▸ Work instruction 1: Name each relative of the writer whom the NHS post mentions.
▸ Work instruction 2: Reproduce the part of the NHS post from "Tony Blair thinks" to "an all-encompasing service.".

▸ Text excerpt:
Tony Blair thinks we all have to take more responsibility for our own health
to relieve pressure on the NHS. As the article says, the NHS is under increasing financial pressure, despite the fact that the labour government has pumped money into it to bring it back up to standard after years of tory neglect. The problem is, that more money is never enough, as more people require more & more expensive treatments, for more ailments and for longer lives.
When the NHS was set up after the war, it was designed to treat inuries and curable illnesses. Nowadays, with higher life expectancies, more treatments to manage illnesses and genetic conditions, and an aging and less healthy population, it has grown into an all-encompasing service.
With a mother & sister employed by the NHS, a diabetic & psoriaritic husband & a BiL with CF, the NHS is something I regularly come into contact with. I am completely in favour of it, and of the budget it takes up. Howver, I do think that we need to re-evaluate what healthcare consists of if we are going to sustain the institution.
I was discussing this with a member of our group who is an A&E consultant. He said that part of the problem is that Dr's have convinced the world that they can cure/treat everything, so patients are always expecting their Dr's to give them something, and if that something doesn't work, to give them something else. Sometimes, there really is nothing medical science can do, but we are spending fortunes on drugs that are probably basically placebo's.

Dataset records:
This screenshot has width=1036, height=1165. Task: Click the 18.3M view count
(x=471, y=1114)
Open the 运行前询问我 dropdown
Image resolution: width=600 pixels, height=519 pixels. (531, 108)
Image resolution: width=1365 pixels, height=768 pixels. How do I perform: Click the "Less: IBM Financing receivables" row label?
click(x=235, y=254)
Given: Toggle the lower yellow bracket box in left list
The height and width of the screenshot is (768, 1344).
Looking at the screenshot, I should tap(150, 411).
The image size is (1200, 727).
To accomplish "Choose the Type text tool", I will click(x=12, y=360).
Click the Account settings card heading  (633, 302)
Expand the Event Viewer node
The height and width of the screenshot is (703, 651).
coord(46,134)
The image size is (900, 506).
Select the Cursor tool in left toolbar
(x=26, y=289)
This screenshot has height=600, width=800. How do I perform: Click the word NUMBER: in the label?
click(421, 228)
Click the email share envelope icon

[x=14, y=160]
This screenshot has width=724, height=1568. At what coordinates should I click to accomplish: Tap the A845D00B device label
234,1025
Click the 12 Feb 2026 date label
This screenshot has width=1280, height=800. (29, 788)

▸ Exercise response 1: The writer's mother, sister, husband and BiL.

▸ Exercise response 2:
Tony Blair thinks we all have to take more responsibility for our own health
to relieve pressure on the NHS. As the article says, the NHS is under increasing financial pressure, despite the fact that the labour government has pumped money into it to bring it back up to standard after years of tory neglect. The problem is, that more money is never enough, as more people require more & more expensive treatments, for more ailments and for longer lives.
When the NHS was set up after the war, it was designed to treat inuries and curable illnesses. Nowadays, with higher life expectancies, more treatments to manage illnesses and genetic conditions, and an aging and less healthy population, it has grown into an all-encompasing service.